### Exercise details
Continue the passage about cyclist Curtis White from the point where it stops.

### Document extract
Three days after he received his diploma in 2019, he was in Bogense, Denmark competing in the Cyclocross World Championships.
“He certainly didn’t start college thinking he was going to be studying Latin and Greek, and he dabbled in Arabic, too,” Tom White said.
“When he was in 11th grade, I think it was right around Christmastime, he had had been on the podium at a couple of huge international races, and he was offered a contract on a professional team. He was 17 years old. It would’ve required him to leave high school, move there, they would set him up with housing, there would be a meal plan, salary, the whole bit.
“And they gave him 10 days to think about it.”
Curtis White’s next race was in Rome, on the Feast of the Epiphany, appropriately enough.
He turned down the offer.
And consistent with his habit of “training weaknesses” — that is, targeting what he needs to get better at rather than leaning on his strengths — he later picked a major when he got to Union that ultimately would help him develop better reading and public speaking skills.
“Cycling was my passion,” he said. “My family valued education and wanted me to pursue a degree. That was an opportunity we had, and they pushed me in that direction, and for that I’m very grateful.
“I always liked just learning something for the sake of learning it. What Classics and those fields taught me were more about training a weakness more than anything else. … In thinking how that helps me in cycling, giving interviews, speaking publicly, coaching at clinics, I have my own podcast series and being able to articulate with that, it doesn’t directly translate over exactly, but there were a lot of skills I was able to take from those fields.”

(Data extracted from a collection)
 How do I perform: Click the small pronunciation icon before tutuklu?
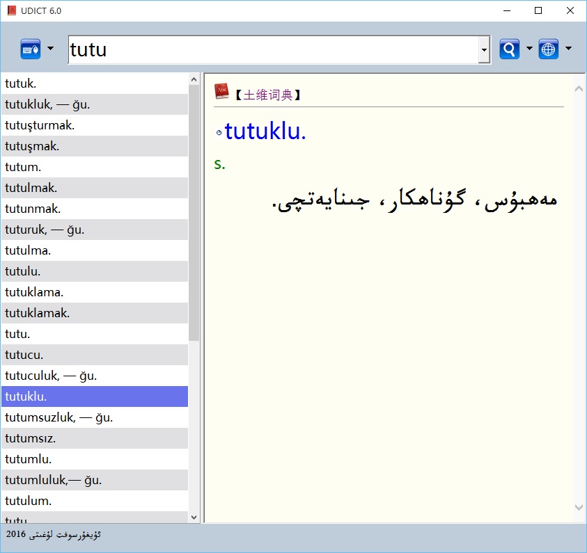coord(219,132)
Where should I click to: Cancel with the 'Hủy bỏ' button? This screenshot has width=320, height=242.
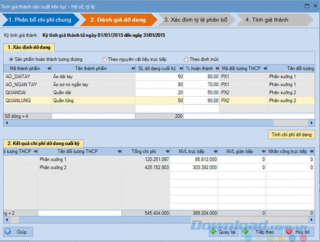pos(299,231)
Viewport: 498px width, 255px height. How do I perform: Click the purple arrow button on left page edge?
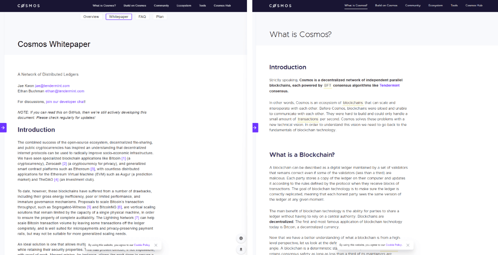[3, 128]
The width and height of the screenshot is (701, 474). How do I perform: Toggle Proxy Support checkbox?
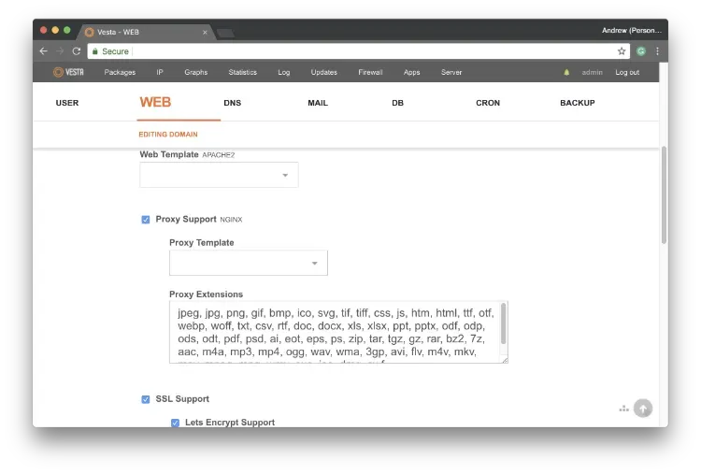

### Reply to the task
Those skills have served him well as he’s gained exposure through his podcast, which he started last year as a platform to chronicle his trip to Belgium for viewers back in the U.S., while most cyclists were stuck in neutral because of the pandemic.
“It was cool to try something new,” he said. “And I’m not a journalist, I’m not in the media, I’m not trying to interview people, but I like teaching people about cyclocross and sharing my passion, and if that’s through talking about results or tactics or teaching them about equipment or just having fun conversations with people who inspire me, that was what the podcast was about.”
“He’s absolutely taking a leading role there,” Tom White said. “I think Curtis has taken a serious approach of peeling back the layers of the sport. I know it’s work and he’s attracted a couple sponsors that like what he’s doing and paying him for not necessarily what he’s doing on the bike.”
What he’s doing on the bike this fall are races in the U.S. through Oct. 23-24, including events in Waterloo, Wisconsin; Fayetteville, Arkansas; and Iowa City, Iowa that are also designated as part of the World Cup series.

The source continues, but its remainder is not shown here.